Pixel coordinate grounding data:

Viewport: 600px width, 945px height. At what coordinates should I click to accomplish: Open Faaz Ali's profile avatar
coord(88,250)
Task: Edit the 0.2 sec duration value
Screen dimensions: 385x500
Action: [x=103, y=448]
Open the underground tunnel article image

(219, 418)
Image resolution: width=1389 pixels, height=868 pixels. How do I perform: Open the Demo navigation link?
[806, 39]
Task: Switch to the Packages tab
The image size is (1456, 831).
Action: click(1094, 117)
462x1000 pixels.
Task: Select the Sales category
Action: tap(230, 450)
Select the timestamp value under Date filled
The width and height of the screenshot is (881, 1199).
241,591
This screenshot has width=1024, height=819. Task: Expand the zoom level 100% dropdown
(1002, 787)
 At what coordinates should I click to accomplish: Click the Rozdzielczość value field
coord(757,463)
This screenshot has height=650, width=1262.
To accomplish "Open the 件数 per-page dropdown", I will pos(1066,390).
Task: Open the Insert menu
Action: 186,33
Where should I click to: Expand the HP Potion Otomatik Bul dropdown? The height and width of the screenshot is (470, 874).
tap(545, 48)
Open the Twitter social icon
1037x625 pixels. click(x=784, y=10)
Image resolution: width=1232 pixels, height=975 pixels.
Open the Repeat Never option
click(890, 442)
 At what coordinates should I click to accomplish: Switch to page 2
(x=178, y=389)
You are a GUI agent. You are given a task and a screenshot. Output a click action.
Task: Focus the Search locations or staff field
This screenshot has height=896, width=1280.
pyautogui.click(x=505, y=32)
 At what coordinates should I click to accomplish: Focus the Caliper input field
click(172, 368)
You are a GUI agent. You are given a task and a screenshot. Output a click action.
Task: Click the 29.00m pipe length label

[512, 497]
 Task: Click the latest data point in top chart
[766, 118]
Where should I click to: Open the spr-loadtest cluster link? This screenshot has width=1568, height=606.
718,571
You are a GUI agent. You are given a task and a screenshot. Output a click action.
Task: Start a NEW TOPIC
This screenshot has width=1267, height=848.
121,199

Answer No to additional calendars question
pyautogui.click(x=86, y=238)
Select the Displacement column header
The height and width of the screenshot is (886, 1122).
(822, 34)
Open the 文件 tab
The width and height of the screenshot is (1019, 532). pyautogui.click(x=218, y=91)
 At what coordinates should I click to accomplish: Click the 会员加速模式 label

### Problem to solve
All that is wanted is the set of lines from the one with "This screenshot has height=650, width=1262." through the last line of the entries, both included, output exactly.

### Exercise solution
This screenshot has height=650, width=1262.
To accomplish "Open the 件数 per-page dropdown", I will pos(1066,390).
Task: Open the Insert menu
Action: 186,33
Where should I click to: Expand the HP Potion Otomatik Bul dropdown? The height and width of the screenshot is (470, 874).
tap(545, 48)
Open the Twitter social icon
1037x625 pixels. click(x=784, y=10)
Image resolution: width=1232 pixels, height=975 pixels.
Open the Repeat Never option
click(890, 442)
 At what coordinates should I click to accomplish: Switch to page 2
(x=178, y=389)
You are a GUI agent. You are given a task and a screenshot. Output a click action.
Task: Focus the Search locations or staff field
This screenshot has height=896, width=1280.
pyautogui.click(x=505, y=32)
 At what coordinates should I click to accomplish: Focus the Caliper input field
click(172, 368)
You are a GUI agent. You are given a task and a screenshot. Output a click action.
Task: Click the 29.00m pipe length label

[512, 497]
 Task: Click the latest data point in top chart
[766, 118]
Where should I click to: Open the spr-loadtest cluster link? This screenshot has width=1568, height=606.
718,571
You are a GUI agent. You are given a task and a screenshot. Output a click action.
Task: Start a NEW TOPIC
This screenshot has width=1267, height=848.
121,199

Answer No to additional calendars question
pyautogui.click(x=86, y=238)
Select the Displacement column header
The height and width of the screenshot is (886, 1122).
(822, 34)
Open the 文件 tab
The width and height of the screenshot is (1019, 532). pyautogui.click(x=218, y=91)
 At what coordinates should I click to accomplish: Click the 会员加速模式 label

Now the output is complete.